Beyond that, aside from the big lab, the current training ecosystem is very tiny. You can count all theses companies on your hands: Prime Intellect, Moondream, Arcee, Nous, Pleias, Jina, the HuggingFace pretraining team (actually tiny)… Along with a few more academic actors (Allen AI, Eleuther…) they build and support most of the current open infrastructure for training. In Europe, I know that at least 7-8 LLM projects will integrate the Common Corpus and some of the pretraining tools we developed at Pleias — and the rest will be fineweb, and likely post-training instruction sets from Nous or Arcee.
There is something deeply wrong in the current funding environment. Even OpenAI senses it now. Lately, there was some felt irritation at the lack of "vertical RL" in the current Silicon Valley startup landscape. I believe the message comes straight from Sam Altman and will likely result in some adjustment in the next YC batch but pinpoint to a larger shift: soon the big labs select partners won't be API customers but associated contractors involved in the earlier training stage.

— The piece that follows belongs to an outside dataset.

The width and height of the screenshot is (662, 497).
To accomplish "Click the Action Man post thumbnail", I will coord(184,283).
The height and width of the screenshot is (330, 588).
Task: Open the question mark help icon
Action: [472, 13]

If the model is the product, you cannot necessarily build it alone. Search and code are easy low hanging fruits: major use cases for two years, the market is nearly mature and you can ship a new cursor in a few months. Now many of the most lucrative AI uses cases in the future are not at this advanced stage of development — typically, think about all these rule based system that still rule most of the world economy… Small dedicated teams with a cross-expertise and a high level of focus may be best positioned to tackle this— eventually becoming potential acquihire once the initial ground work is done. We could see the same pipeline in the UI side. Some preferred partner, getting exclusive API access to close specialized models, provided they get on the road for business acquisition.
I haven't mentioned DeepSeek, nor Chinese labs so far. Simply because DeepSeek is already one step further: not model as a product, but as a universal infrastructure layer. Like OpenAI and Anthropic, Lian Wenfeng lays his plans in the open:
We believe that the current stage is an explosion of technological innovation, not an explosion of applications (…) If a complete upstream and downstream industrial ecosystem is formed, then there is no need for us to make applications ourselves. Of course, there is no obstacle for us to make applications if needed, but research and technological innovation will always be our first priority.
At this stage, working only on applications is like "fighting the next wars with last war generals". I'm afraid we're at the point where many in the west are not even aware the last war is over.